Заблудившись в буквенных дебрях, Аграт становился невидимым не только для тех, кто был поблизости, но и для самого себя. Он то странствовал по обожжённой пустыне, то выходил под парусом в открытое море, тёплое, сверкающее и совсем не похожее на зловещую пену, что со всех сторон подбиралась к острову. В своих литературных грёзах Аграт успел перенестись на далёкие берега, немного повоевать с загадочными туземцами, подняться на ледник, где зубы сводило от холода, а ресницы вмиг покрывались инеем, и с триумфом возвратиться назад. Он бы и дальше сочинял истории о невиданном и неведомом, если бы однажды не испытал настоящее разочарование.
Всё началось с того, что, набравшись смелости, Аграт решился прочитать бойцам некоторые из своих сочинений. Это решение он оправдывал невинным желанием развлечь товарищей. В действительности же им двигала совсем другая, не столь благородная, зато куда более правдивая цель. Аграту хотелось не просто писать, а писать для кого-то.
Нет, вопреки опасениям, его не подняли на смех. Более того, паргалион Хати Хомак даже похвалил слог, хотя, конечно, не мог считаться специалистом в литературных вопросах. Новоявленный автор уже готовился праздновать триумф, когда Вордан Вур из рыжего отряда осторожно заметил:
– Ночью в пустыне холодно. Зуб на зуб не попадает.
Сказав это, он отчего-то смутился и замолчал, разглядывая собственные лапы.
– Холодно, – признал паргалион Хомак. – В Ливарии нам довелось ночевать в пустыне. Кажется, будто зима настала. Лежишь и зябнешь до утра, а песок вокруг так и носит…
Мидавы с готовностью закивали, и Аграт решил, что лучше всего было бы сразу провалиться сквозь землю. В пустыне он никогда не бывал, и в своём описании допустил непростительную ошибку. Провалиться, к его сожалению, не вышло – каменный пол не допускал подобных вольностей. Пришлось спешно переосмыслить собственное творчество, а заодно и жизнь.

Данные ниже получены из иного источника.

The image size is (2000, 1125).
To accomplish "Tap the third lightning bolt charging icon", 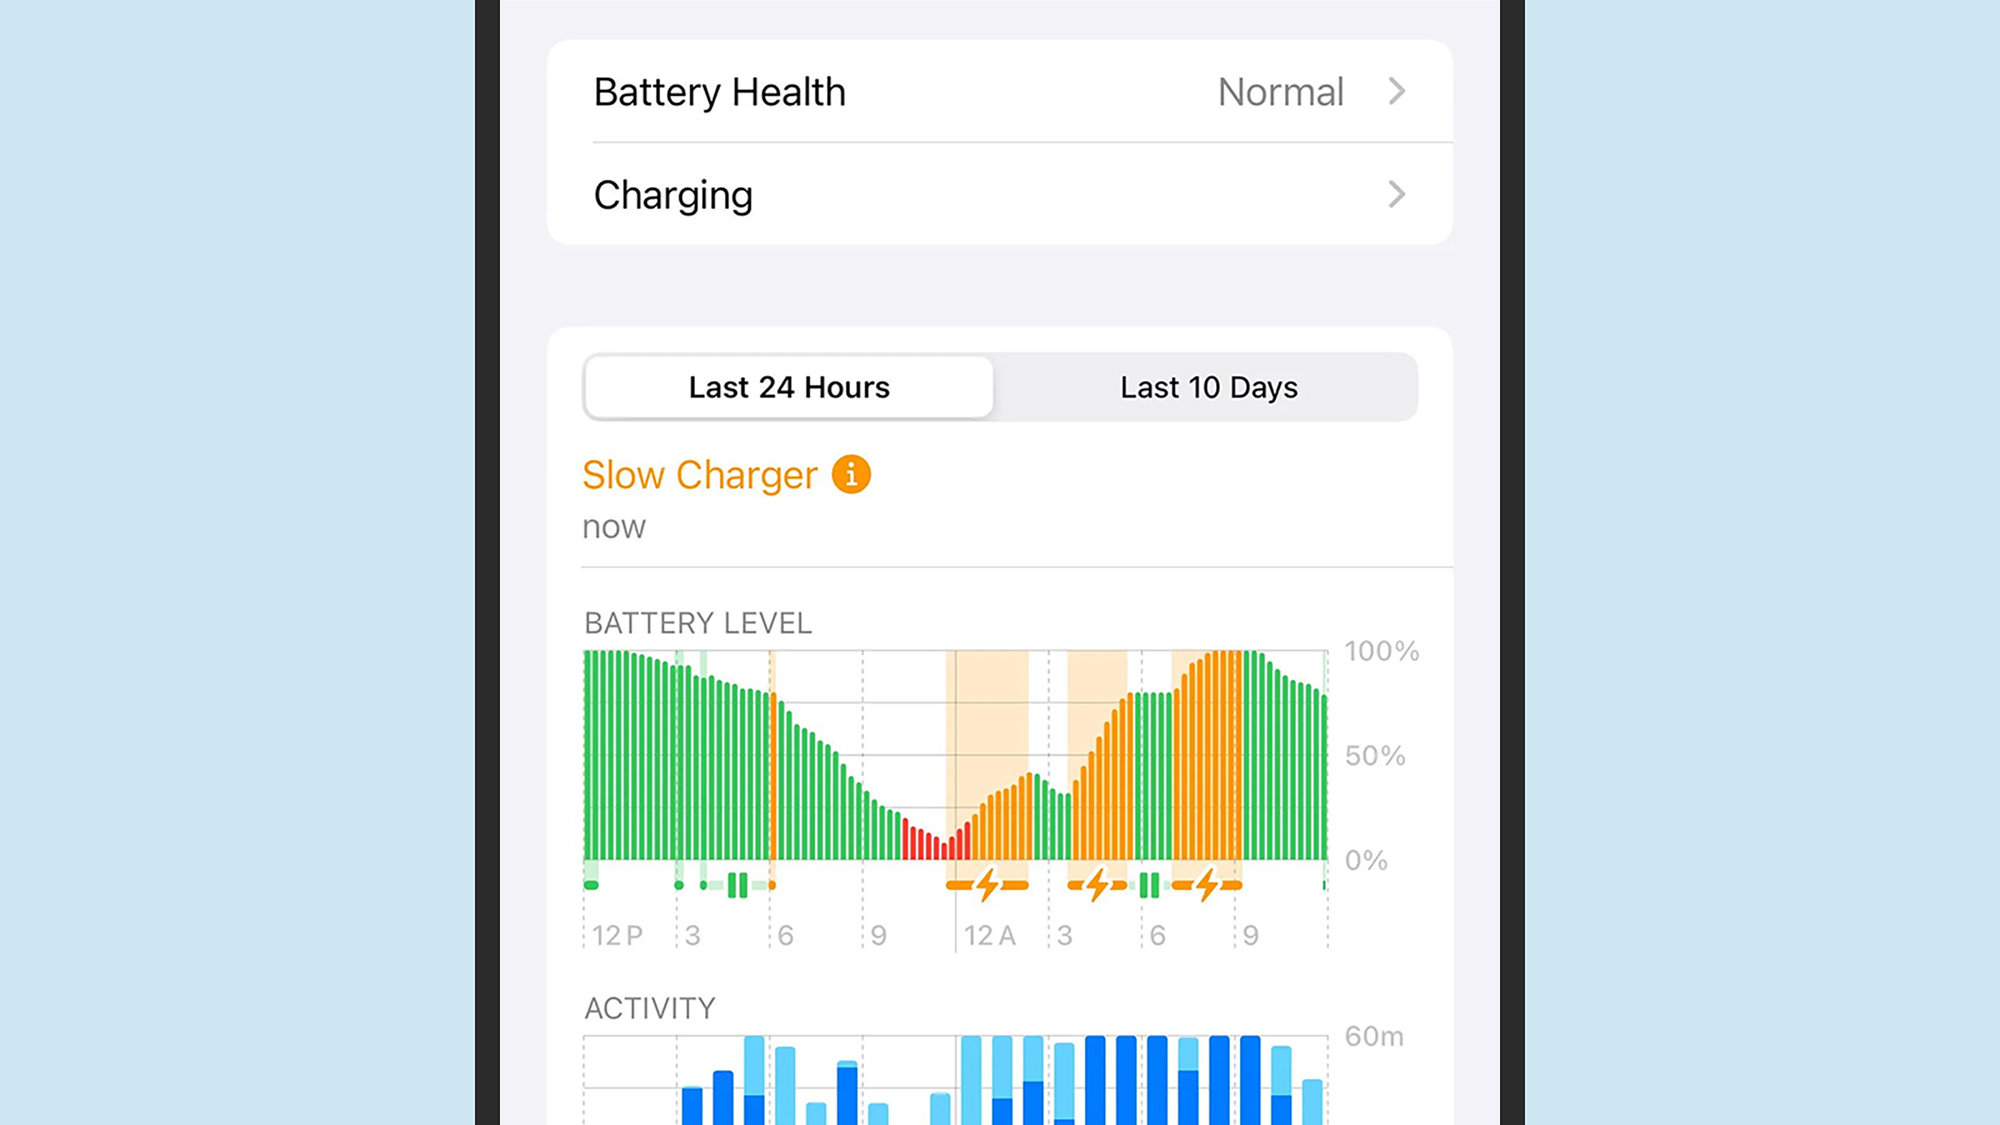I will coord(1205,885).
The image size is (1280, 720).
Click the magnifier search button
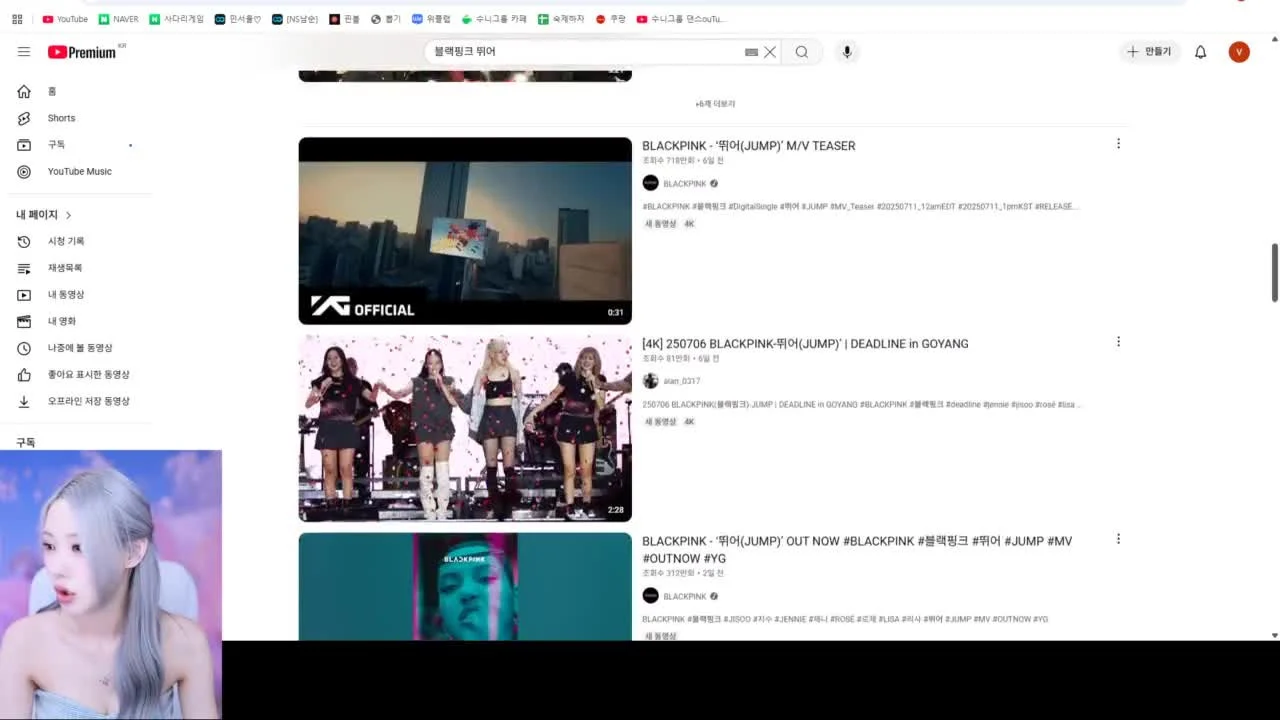pyautogui.click(x=802, y=52)
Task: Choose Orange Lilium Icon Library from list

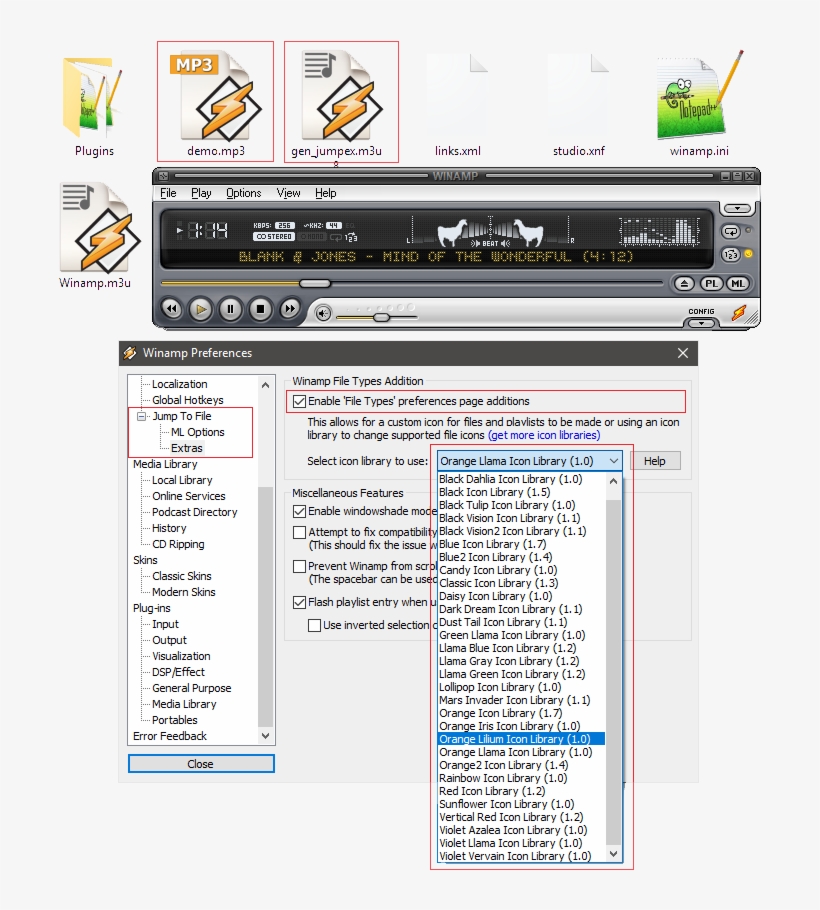Action: pos(515,739)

Аграт вдруг понял: всё придуманное им до отвращения сказочно, а потому никуда не годится. Писать нужно так, чтобы казалось, будто ты сам стал свидетелем описываемых событий. Точно каждое слово было услышано, каждый жест был увиден лично тобой, а потому ты и только ты, как беспристрастный свидетель, способен открыть миру единственно возможную правду.

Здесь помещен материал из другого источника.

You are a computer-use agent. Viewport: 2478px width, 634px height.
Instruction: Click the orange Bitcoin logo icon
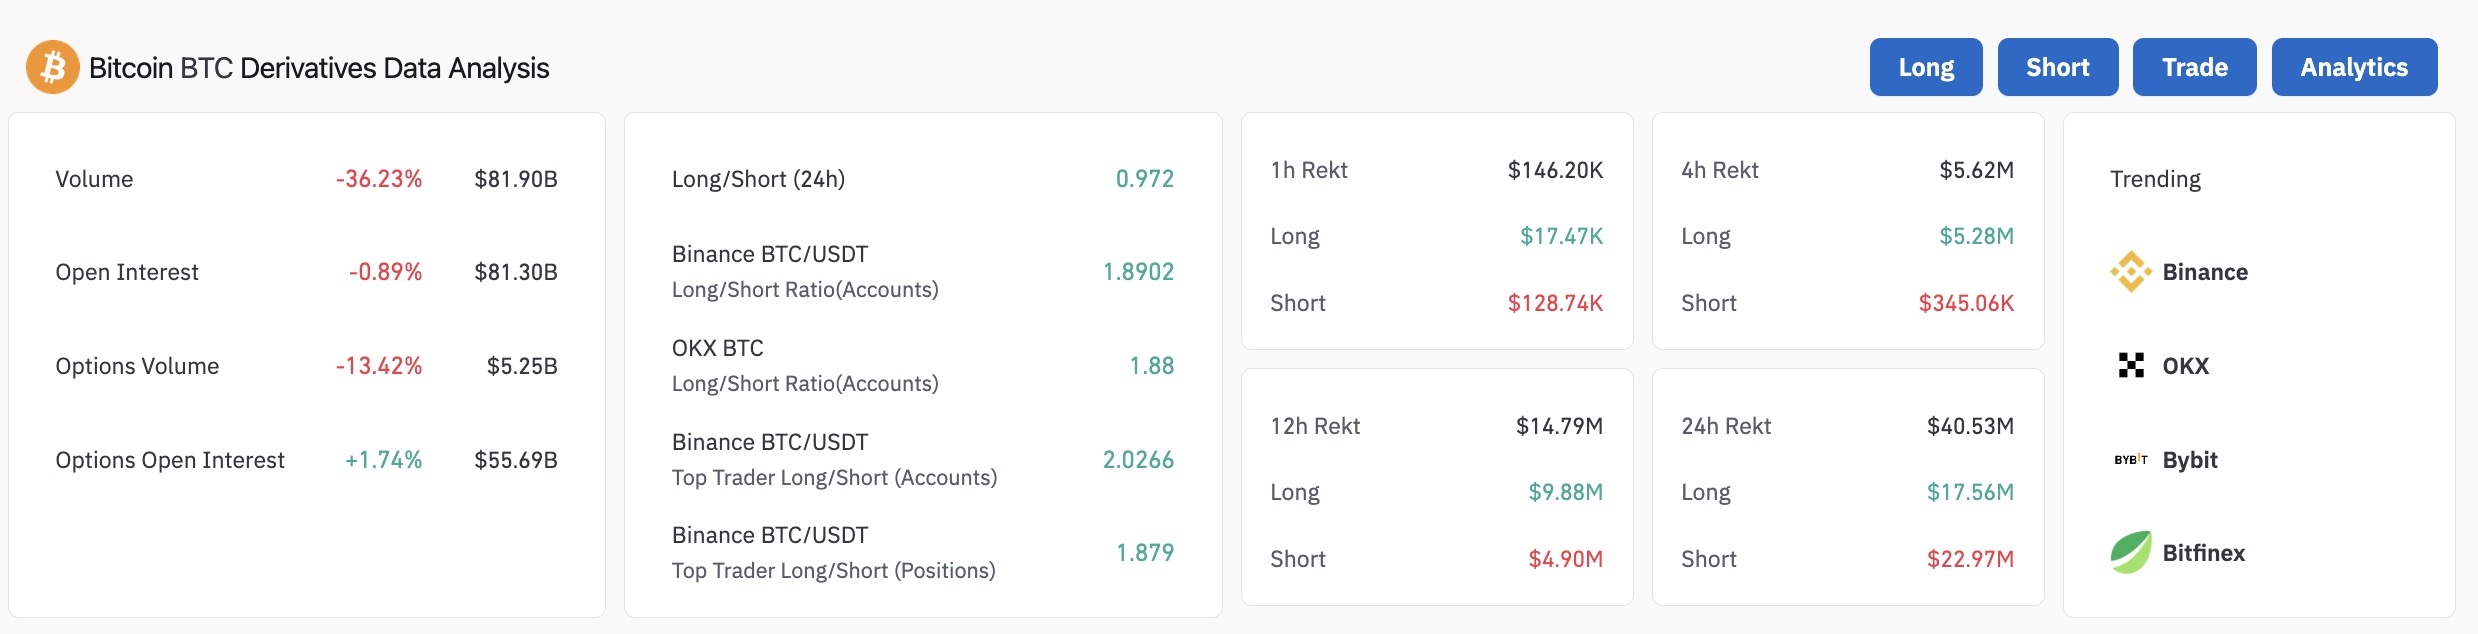click(52, 67)
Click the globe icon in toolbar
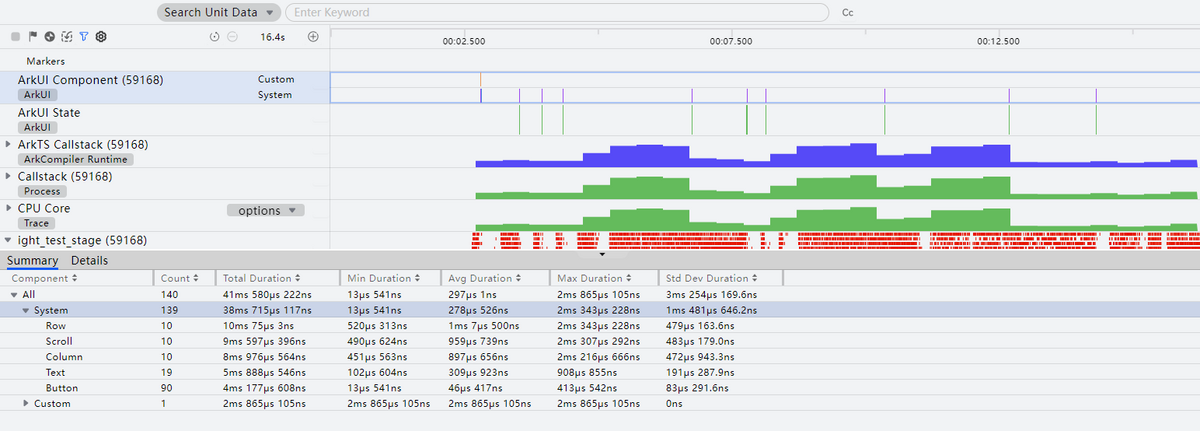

Ничего подобного у Аграта, увы, не получалось. В дальних странах он никогда не бывал, кровожадных аборигенов не видел и, по правде говоря, всерьёз сомневался в их кровожадности. Всё детство и всю юность он провёл в казарме. Армия стала его домом, потому что никакого другого дома Аграт не знал или, лучше сказать, не помнил.